Soft Turns is the collaborative effort of artists Sarah Jane Gorlitz and Wojciech Olejnik. Currently based in Toronto, Canada, they have been collaborating on video installation and stop-motion animation since 2006. The idea of an encounter with something, as an ever-changing space between the foreign and the familiar, the accessible and inaccessible, is a central theme of their practice. Their collaborations employ found objects, common, easily available materials (i.e. paper and plywood), D.I.Y. methods, and experimentation as much as intuition to make stop-motion animations and installations that invite viewers into an active encounter with a narrative, subject or space.

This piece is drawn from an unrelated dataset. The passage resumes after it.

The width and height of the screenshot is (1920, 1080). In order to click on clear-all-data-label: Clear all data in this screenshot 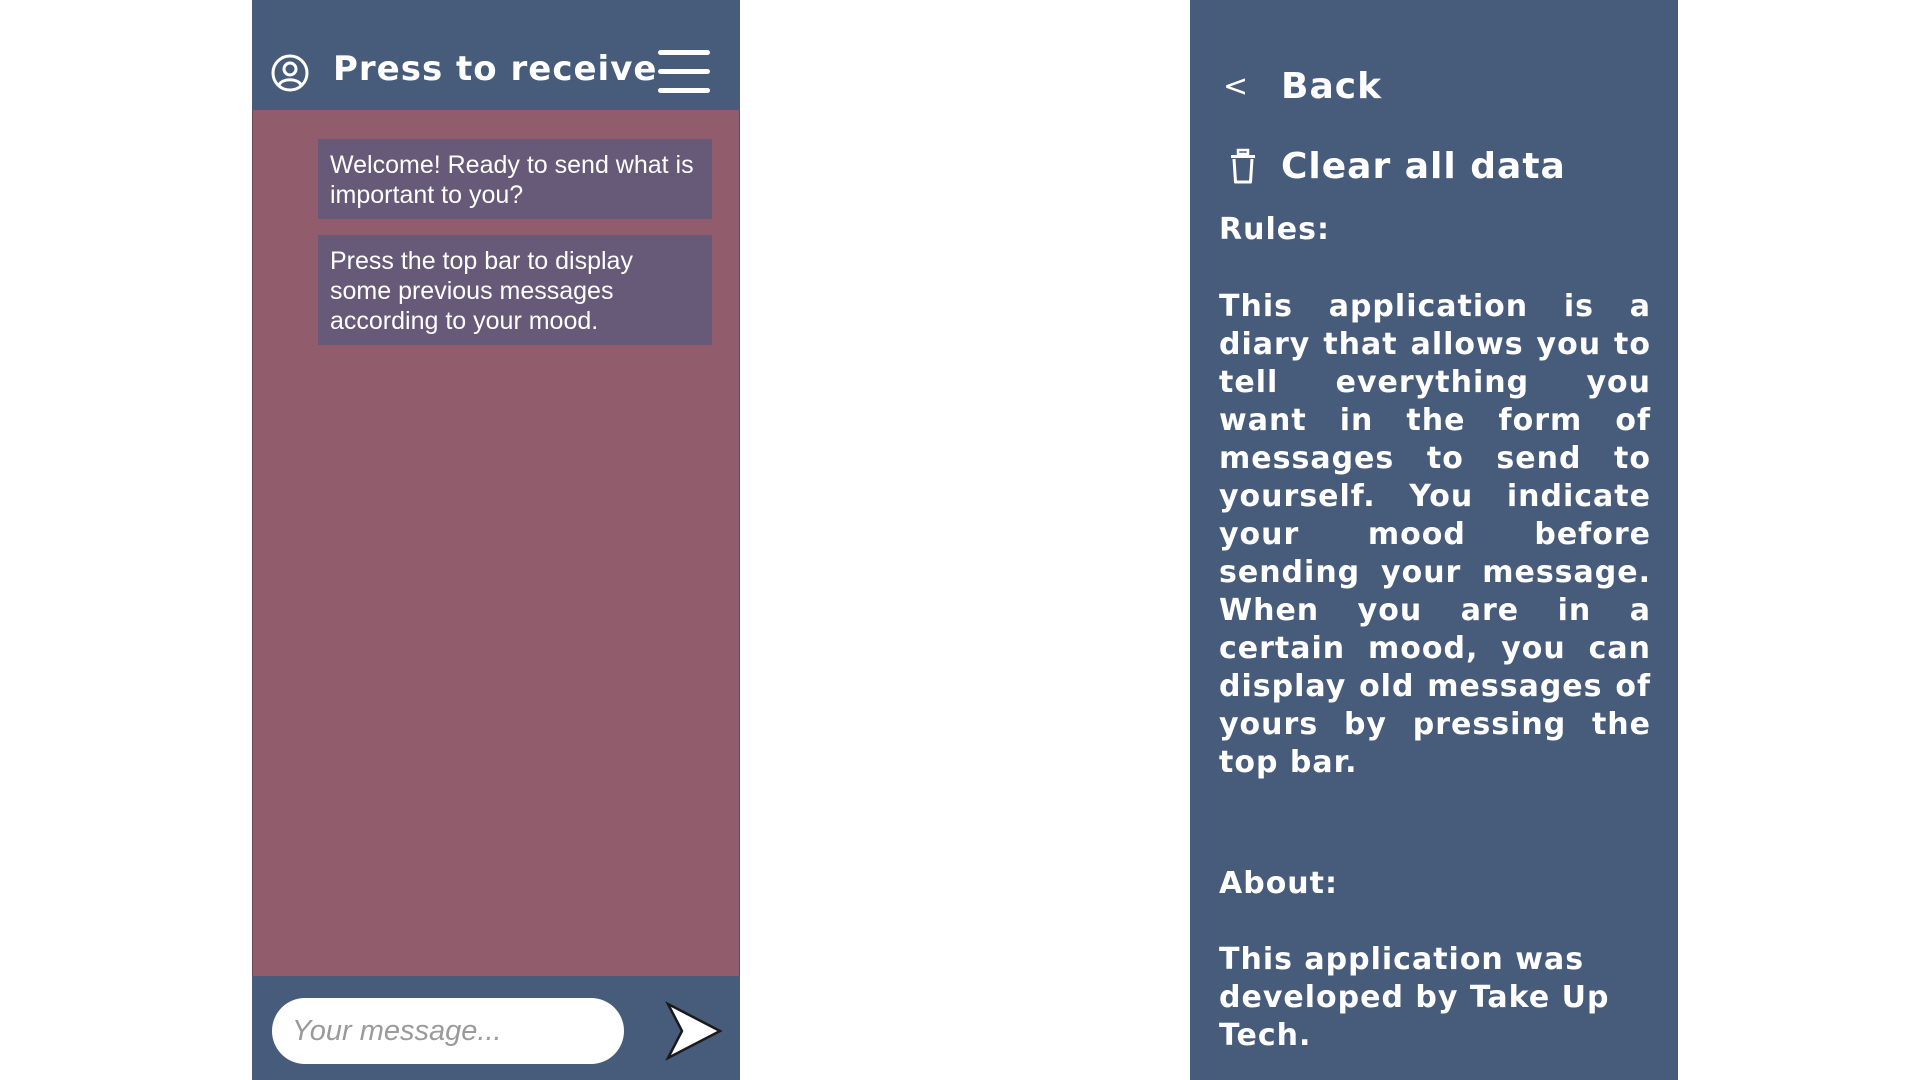, I will do `click(1424, 166)`.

Wojciech (MFA University of Waterloo 2002) and Sarah Jane (MFA Malmö Art Academy 2011) have received support from the Swedish Edstrand Foundation, as well as numerous grants from the Toronto, Ontario, and Canada Arts Councils; including the Joseph S. Stauffer Prize in 2008 and a 2013 CCA Paris Residency. In 2011 they were featured in the Fall issue of Canadian Art. They have exhibited frequently in Canada and internationally; having recent solo exhibitions at YYZ (Toronto), Southern Exposure (San Fransisco), Foundation 3,14 (Bergen), Skånes konstförening (Malmö) and Greusslich Contemporary (Berlin), and significant group exhibitions such as SESC_Videobrasil 18th and 17th International Contemporary Art Festival (São Paulo), Now&After '12, Museum of Modern Art (Moscow), Interaccess (Toronto), Dortmund Bodega (Oslo), Soap Factory (Minneapolis), and in early 2014, Oakville Galleries (Oakville).